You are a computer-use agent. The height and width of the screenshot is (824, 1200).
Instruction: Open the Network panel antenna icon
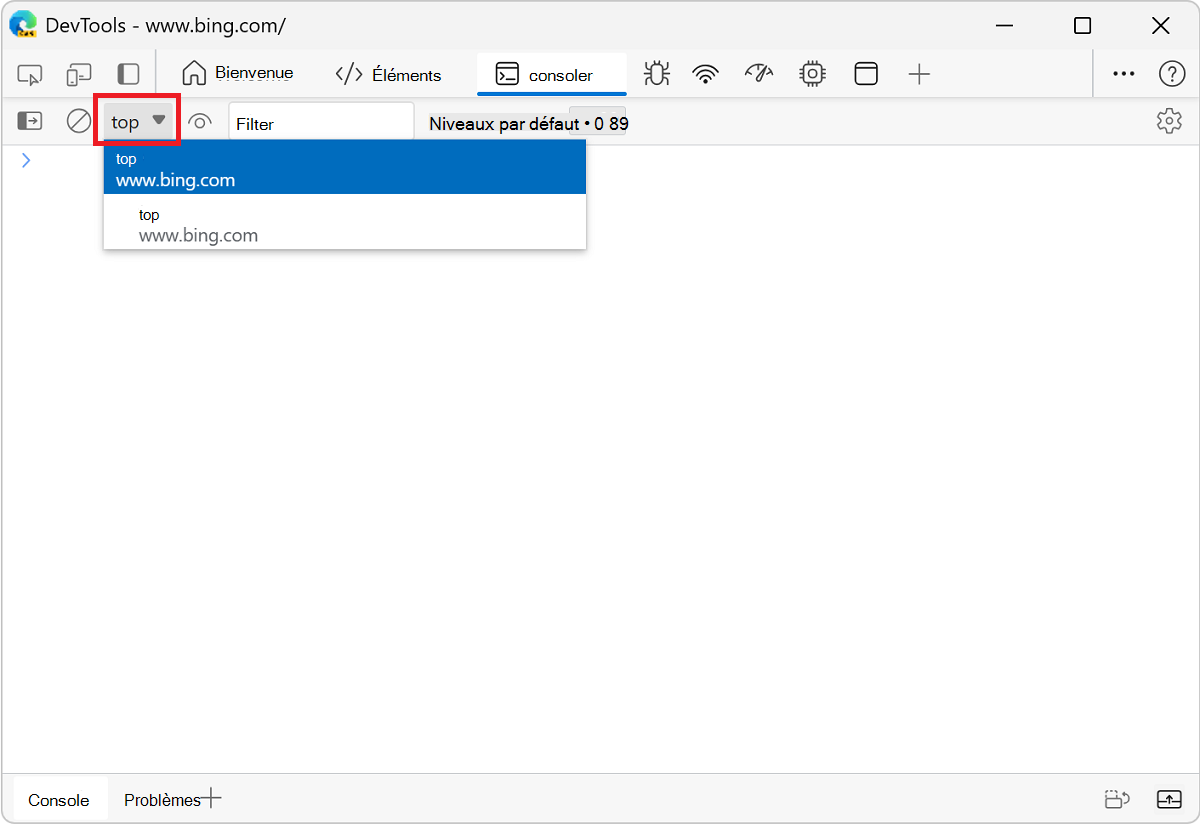click(x=705, y=73)
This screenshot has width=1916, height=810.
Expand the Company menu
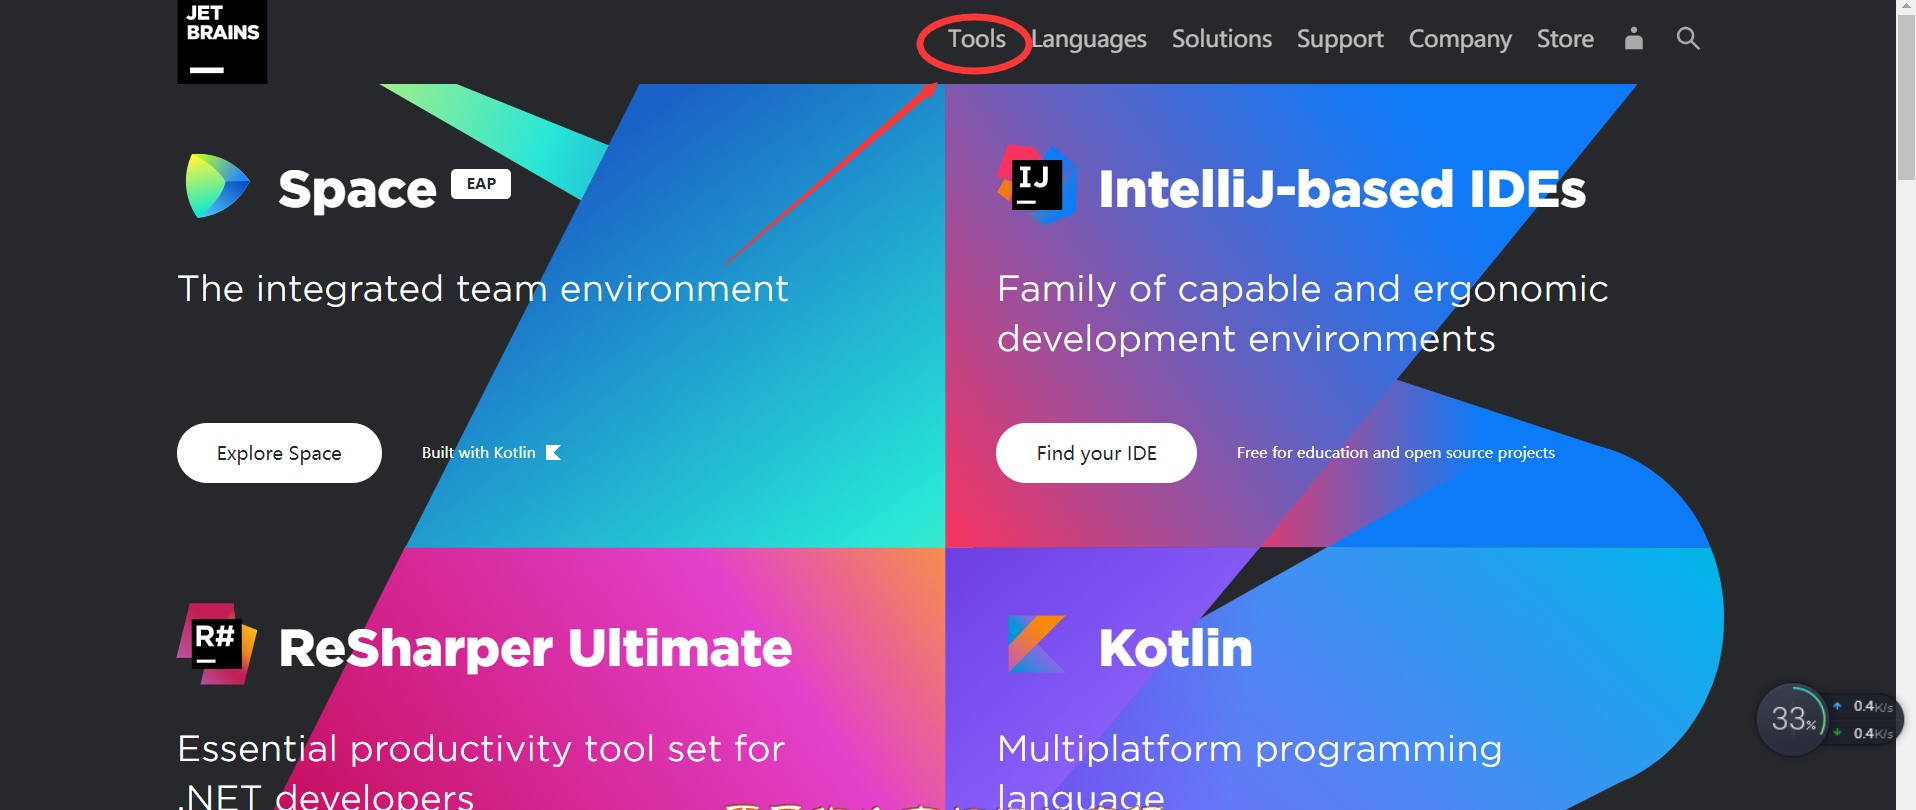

• **Task prompt**
Strip the images and return the remaining data exactly.

• **Finished task**
You are a computer-use agent. The height and width of the screenshot is (824, 1200).
Instruction: Open the Network panel antenna icon
click(x=705, y=73)
This screenshot has width=1916, height=810.
Expand the Company menu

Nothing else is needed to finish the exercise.